The chief is busy articulating the risk not only for today but also for tomorrow. His goal is to get others to agree that we cannot just push all the risk onto future generations. General Brown knows that Air Force engagement with Capitol Hill will be essential to progress.
The service will engage with members of Congress much earlier in the budget process than has been done in the past. Brown wants to help better inform the decision-making process by providing more information sooner. His refreshing viewpoint is that the Air Force and Congress must work together; the Hill can’t simply be convinced. Legislators have to be engaged. Similarly, the service must grapple with its sheer volume of classified programs and how to explain them more simply and efficiently.

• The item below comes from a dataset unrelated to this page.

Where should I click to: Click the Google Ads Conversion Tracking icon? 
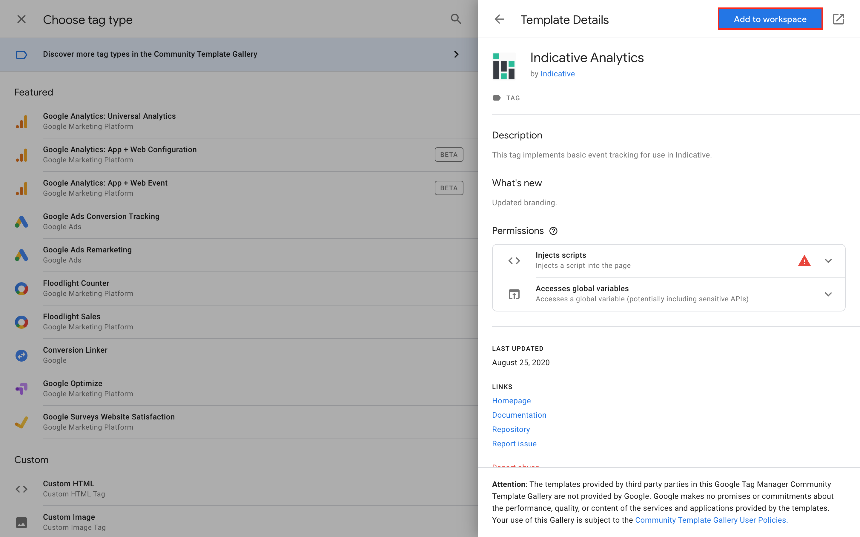tap(21, 221)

Balancing risk amongst stakeholders—legislators, civilians, and uniformed members—will help all parties think of legacy weapons in terms of capabilities rather than age. If a capability is not going to be relevant tomorrow, or if it’s going to be overly expensive to make it relevant tomorrow, that’s what the chief calls a “legacy system.”

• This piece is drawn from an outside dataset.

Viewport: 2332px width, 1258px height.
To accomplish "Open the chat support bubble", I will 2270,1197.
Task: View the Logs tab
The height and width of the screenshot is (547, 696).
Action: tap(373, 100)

Obtaining more data and better projection models will help the Air Force determine what legacy systems could be divested without leading to a reduction in readiness, making a case for a more moderate operations tempo, and getting the force healthy after three decades of nonstop churn.
Racism, sexual assault and suicide prevention: “You can’t judge improvement if you don’t know where you are.”
Over the past year, the Air Force has taken a number of concrete steps to combat racism and extremism in the ranks, as well as to prevent sexual assaults and suicides, both of which have been increasing despite previous efforts. Through studies such as the Racial Disparity Review, General Brown has been engaging in conversation with a diverse group of airmen and working to enact real change, such as defining extremism and determining how the UCMJ could be used to combat it. And, after a campaign from the women's initiative team, for example, the Air Force enacted new standards for womens’ hair that permit longer braids and ponytails than in the past.
This example of listening to and learning from service members’ experience also translates to the efforts to prevent suicides and sexual assaults. General Brown suggested encouraging a broader dialogue around sexual assault, beginning in basic training. Most of the reported sexual assault cases involve the youngest airmen, from the ages of 17 to 24. Talking to airmen at basic training, and assessing their backgrounds, would allow for more tailored training for each airman.
General Brown also discussed how the Air Force is working to ease servicemembers’ access to mental health services. Once again, he emphasized the importance of having conversations with airmen and creating a broader dialogue around mental health. He has encouraged units to participate in stand-downs in order to get to know each other better and, as a result, to check on one another more often. The Air Force has also made suicide prevention training more family-friendly and is working to consolidate tools and agencies providing mental health resources in order to make them more accessible and, therefore, more likely to be used.